:: Exercise material ::

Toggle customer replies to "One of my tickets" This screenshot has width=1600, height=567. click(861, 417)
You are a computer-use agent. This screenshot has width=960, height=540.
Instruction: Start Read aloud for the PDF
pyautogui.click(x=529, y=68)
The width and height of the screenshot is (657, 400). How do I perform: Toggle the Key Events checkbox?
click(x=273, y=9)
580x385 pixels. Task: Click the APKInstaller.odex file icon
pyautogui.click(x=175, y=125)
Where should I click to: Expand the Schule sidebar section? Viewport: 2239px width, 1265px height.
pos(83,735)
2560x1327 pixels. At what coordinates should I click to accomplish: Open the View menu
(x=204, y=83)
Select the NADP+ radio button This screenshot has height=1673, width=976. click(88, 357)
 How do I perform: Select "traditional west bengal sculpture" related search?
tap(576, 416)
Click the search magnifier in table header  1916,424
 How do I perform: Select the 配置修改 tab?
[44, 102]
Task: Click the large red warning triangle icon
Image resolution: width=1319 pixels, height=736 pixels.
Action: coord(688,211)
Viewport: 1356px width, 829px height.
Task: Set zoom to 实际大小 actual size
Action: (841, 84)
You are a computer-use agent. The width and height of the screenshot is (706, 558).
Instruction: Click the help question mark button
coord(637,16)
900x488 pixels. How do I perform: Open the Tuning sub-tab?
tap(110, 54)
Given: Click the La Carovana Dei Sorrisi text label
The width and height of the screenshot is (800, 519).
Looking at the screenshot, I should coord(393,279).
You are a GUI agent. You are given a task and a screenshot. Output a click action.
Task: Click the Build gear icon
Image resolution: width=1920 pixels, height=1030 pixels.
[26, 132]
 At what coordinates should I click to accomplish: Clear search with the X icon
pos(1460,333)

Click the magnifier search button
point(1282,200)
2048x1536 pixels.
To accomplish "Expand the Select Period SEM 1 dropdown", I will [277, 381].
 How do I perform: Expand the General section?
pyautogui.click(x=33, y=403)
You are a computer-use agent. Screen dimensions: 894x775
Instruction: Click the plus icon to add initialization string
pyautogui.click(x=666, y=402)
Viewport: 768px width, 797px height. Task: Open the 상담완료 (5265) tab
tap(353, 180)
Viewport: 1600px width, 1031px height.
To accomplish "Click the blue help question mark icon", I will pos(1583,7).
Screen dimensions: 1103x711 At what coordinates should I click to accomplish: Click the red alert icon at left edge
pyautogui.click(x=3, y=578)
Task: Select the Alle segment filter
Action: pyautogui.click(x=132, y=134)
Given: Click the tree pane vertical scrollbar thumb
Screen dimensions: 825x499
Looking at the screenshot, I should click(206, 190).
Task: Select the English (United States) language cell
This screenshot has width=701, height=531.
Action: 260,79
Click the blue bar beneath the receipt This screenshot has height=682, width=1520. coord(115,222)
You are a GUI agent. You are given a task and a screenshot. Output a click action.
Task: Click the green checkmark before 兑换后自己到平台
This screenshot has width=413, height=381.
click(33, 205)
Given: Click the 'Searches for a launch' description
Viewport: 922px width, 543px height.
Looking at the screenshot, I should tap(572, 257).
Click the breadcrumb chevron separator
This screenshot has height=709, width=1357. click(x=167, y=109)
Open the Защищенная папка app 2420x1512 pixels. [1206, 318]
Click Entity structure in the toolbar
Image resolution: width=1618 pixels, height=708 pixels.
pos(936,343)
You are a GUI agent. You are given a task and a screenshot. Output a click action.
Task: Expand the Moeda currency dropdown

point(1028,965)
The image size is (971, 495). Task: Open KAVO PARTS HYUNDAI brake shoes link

:::

■ Objective
Express every line of the entries above as a JSON list of strings, with one string per line and blank lines omitted.

■ Written reply
[
  "Toggle customer replies to \"One of my tickets\" This screenshot has width=1600, height=567. click(861, 417)",
  "You are a computer-use agent. This screenshot has width=960, height=540.",
  "Instruction: Start Read aloud for the PDF",
  "pyautogui.click(x=529, y=68)",
  "The width and height of the screenshot is (657, 400). How do I perform: Toggle the Key Events checkbox?",
  "click(x=273, y=9)",
  "580x385 pixels. Task: Click the APKInstaller.odex file icon",
  "pyautogui.click(x=175, y=125)",
  "Where should I click to: Expand the Schule sidebar section? Viewport: 2239px width, 1265px height.",
  "pos(83,735)",
  "2560x1327 pixels. At what coordinates should I click to accomplish: Open the View menu",
  "(x=204, y=83)",
  "Select the NADP+ radio button This screenshot has height=1673, width=976. click(88, 357)",
  " How do I perform: Select \"traditional west bengal sculpture\" related search?",
  "tap(576, 416)",
  "Click the search magnifier in table header  1916,424",
  " How do I perform: Select the 配置修改 tab?",
  "[44, 102]",
  "Task: Click the large red warning triangle icon",
  "Image resolution: width=1319 pixels, height=736 pixels.",
  "Action: coord(688,211)",
  "Viewport: 1356px width, 829px height.",
  "Task: Set zoom to 实际大小 actual size",
  "Action: (841, 84)",
  "You are a computer-use agent. The width and height of the screenshot is (706, 558).",
  "Instruction: Click the help question mark button",
  "coord(637,16)",
  "900x488 pixels. How do I perform: Open the Tuning sub-tab?",
  "tap(110, 54)",
  "Given: Click the La Carovana Dei Sorrisi text label",
  "The width and height of the screenshot is (800, 519).",
  "Looking at the screenshot, I should coord(393,279).",
  "You are a GUI agent. You are given a task and a screenshot. Output a click action.",
  "Task: Click the Build gear icon",
  "Image resolution: width=1920 pixels, height=1030 pixels.",
  "[26, 132]",
  " At what coordinates should I click to accomplish: Clear search with the X icon",
  "pos(1460,333)",
  "Click the magnifier search button",
  "point(1282,200)",
  "2048x1536 pixels.",
  "To accomplish \"Expand the Select Period SEM 1 dropdown\", I will [277, 381].",
  " How do I perform: Expand the General section?",
  "pyautogui.click(x=33, y=403)",
  "You are a computer-use agent. Screen dimensions: 894x775",
  "Instruction: Click the plus icon to add initialization string",
  "pyautogui.click(x=666, y=402)",
  "Viewport: 768px width, 797px height. Task: Open the 상담완료 (5265) tab",
  "tap(353, 180)",
  "Viewport: 1600px width, 1031px height.",
  "To accomplish \"Click the blue help question mark icon\", I will pos(1583,7).",
  "Screen dimensions: 1103x711 At what coordinates should I click to accomplish: Click the red alert icon at left edge",
  "pyautogui.click(x=3, y=578)",
  "Task: Select the Alle segment filter",
  "Action: pyautogui.click(x=132, y=134)",
  "Given: Click the tree pane vertical scrollbar thumb",
  "Screen dimensions: 825x499",
  "Looking at the screenshot, I should click(206, 190).",
  "Task: Select the English (United States) language cell",
  "This screenshot has width=701, height=531.",
  "Action: 260,79",
  "Click the blue bar beneath the receipt This screenshot has height=682, width=1520. coord(115,222)",
  "You are a GUI agent. You are given a task and a screenshot. Output a click action.",
  "Task: Click the green checkmark before 兑换后自己到平台",
  "This screenshot has width=413, height=381.",
  "click(33, 205)",
  "Given: Click the 'Searches for a launch' description",
  "Viewport: 922px width, 543px height.",
  "Looking at the screenshot, I should tap(572, 257).",
  "Click the breadcrumb chevron separator",
  "This screenshot has height=709, width=1357. click(x=167, y=109)",
  "Open the Защищенная папка app 2420x1512 pixels. [1206, 318]",
  "Click Entity structure in the toolbar",
  "Image resolution: width=1618 pixels, height=708 pixels.",
  "pos(936,343)",
  "You are a GUI agent. You are given a task and a screenshot. Output a click action.",
  "Task: Expand the Moeda currency dropdown",
  "point(1028,965)",
  "The image size is (971, 495). Task: Open KAVO PARTS HYUNDAI brake shoes link"
]